In addition to Weibo, there is also WeChat
Please pay attention
WeChat public account
Shulou
2025-04-06 Update From: SLTechnology News&Howtos shulou NAV: SLTechnology News&Howtos > Internet Technology >
Share
Shulou(Shulou.com)06/02 Report--
Python how to crawl 58.com rental data and crack font encryption, many novices are not very clear about this, in order to help you solve this problem, the following editor will explain in detail, people with this need can come to learn, I hope you can gain something.
[1] the idea of conquering encrypted fonts
F12 open the debugging template, through the page analysis, you can observe that the site where there are numbers, are displayed as garbled, this situation is the font encryption, so what means to achieve font encryption?
There is a @ font-face rule in CSS, which allows you to specify online fonts for web pages, that is, custom fonts can be introduced.

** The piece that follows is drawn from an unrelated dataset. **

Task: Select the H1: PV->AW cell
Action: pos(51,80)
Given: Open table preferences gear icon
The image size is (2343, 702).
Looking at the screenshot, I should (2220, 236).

This rule is intended to eliminate dependence on computer fonts, and now many websites also use this rule to implement anti-crawling.
You can see the font used in the website on the right, and the others are common Microsoft Yahei, Song style, etc., but there is a special one: fangchan-secret, it is not difficult to see that this should be 58.com 's custom font.

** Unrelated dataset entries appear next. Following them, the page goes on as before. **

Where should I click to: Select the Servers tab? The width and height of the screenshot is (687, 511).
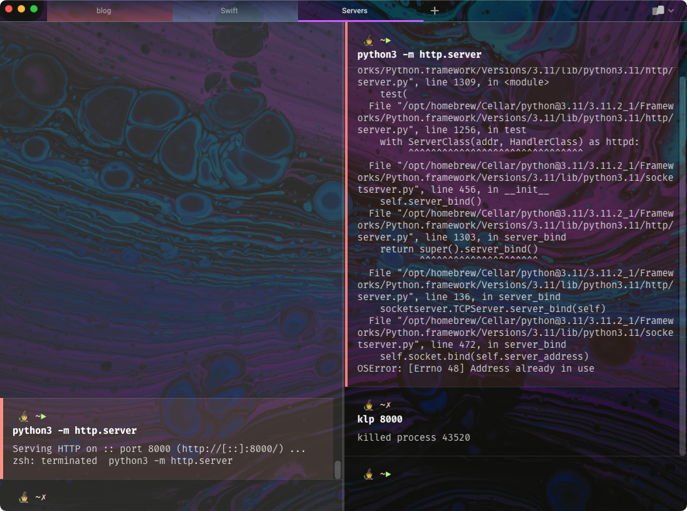point(354,11)

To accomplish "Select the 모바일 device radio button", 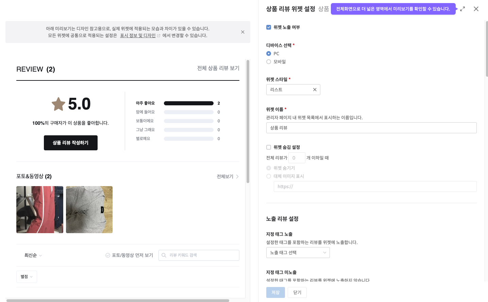I will click(269, 62).
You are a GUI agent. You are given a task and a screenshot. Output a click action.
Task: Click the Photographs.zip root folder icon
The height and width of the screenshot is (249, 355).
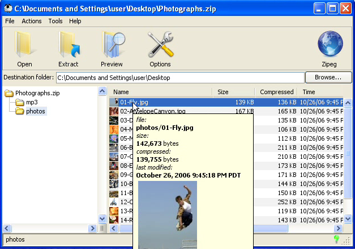[x=9, y=93]
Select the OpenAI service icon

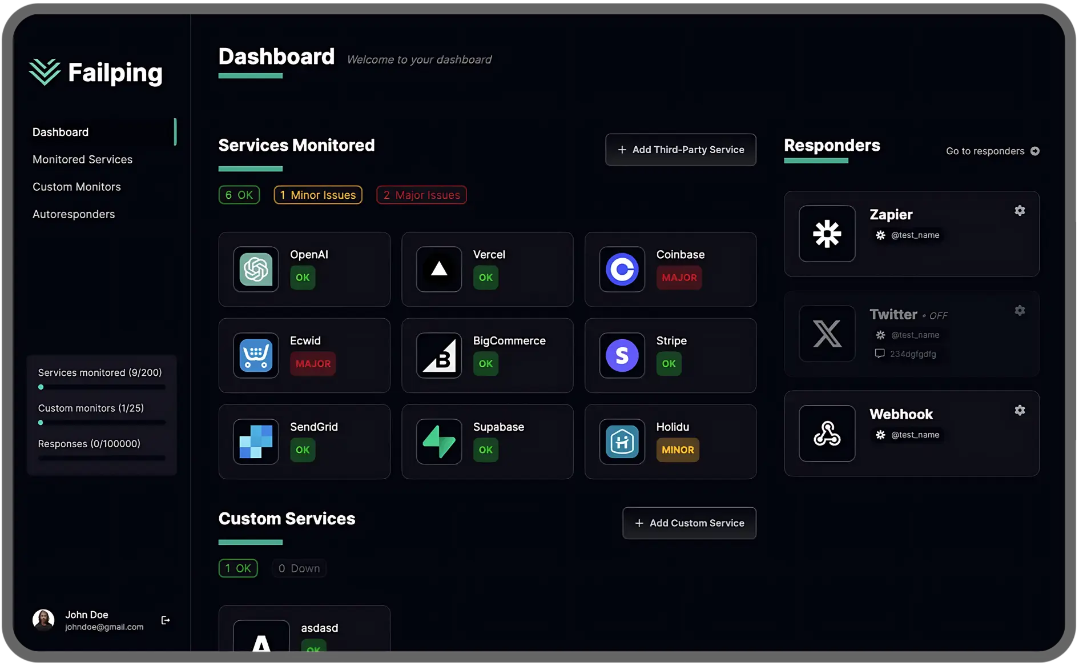click(255, 269)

To overcome the encrypted font, then we must analyze his font file, first find a way to get his encrypted font file, also look at the source code, search the fangchan-secret font information in the source code
The selected blue part is the encrypted font string encoded by base64. We decode it into binary encoding and write it into the .woff font file. This process can be achieved through the following code:
Import requestsimport base64headers = {'User-Agent':' Mozilla/5.0 (Windows NT 10.0; Win64) X64) AppleWebKit/537.36 (KHTML, like Gecko) Chrome/75.0.3770.142 Safari/537.36'} url= 'https://wh.58.com/chuzu/'response = requests.get (url=url, headers=headers) # matches the encrypted font string base64_string = response.text.split ("base64) encoded by base64 ") [1] .split ("'") [0] .strip () # Decode the font string encoded by base64 into binary encoding bin_data = base64.decodebytes (base64_string.encode ()) # Save as font file with open ('58font.woffcuts,' wb') as f: f.write (bin_data)
After getting the font file, we can use the software FontCreator to see what the font code is:
Look at the code we see in the source code of the web page: similar to ","
Compare the corresponding encoding of font files: similar to uni9FA4 and nui9F92
You can see that except for the first three characters, the latter characters are all the same, except that there is a difference in English case.
Now we might think, isn't it OK to just replace the code with the corresponding number? However, it is not that simple.
If you try to refresh the web page, you can observe that the encrypted font string encoded by base64 will change, that is, the encoding and numbers do not correspond one to one. Get several font files again, and you can see it by comparison.
You can see that although the corresponding codes of numbers are different each time, these 10 codes are always the same, so there must be some corresponding relationship between codes and numbers. We can convert font files into xml files to observe the corresponding relationship, and the conversion function can be realized by improving the original code:
Import requestsimport base64from fontTools.ttLib import TTFontheaders = {'User-Agent':' Mozilla/5.0 (Windows NT 10.0; Win64) X64) AppleWebKit/537.36 (KHTML, like Gecko) Chrome/75.0.3770.142 Safari/537.36'} url= 'https://wh.58.com/chuzu/'response = requests.get (url=url, headers=headers) # matches the encrypted font string base64_string = response.text.split ("base64) encoded by base64 ") [1] .split ("'") [0] .strip () # decode the font string encoded by base64 into binary encoding bin_data = base64.decodebytes (base64_string.encode ()) # Save as font file with open ('58font.woffcuts,' wb') as f: f.write (bin_data) # get the font file Convert it to the xml file font = TTFont ('58font.woff') font.saveXML (' 58font.xml')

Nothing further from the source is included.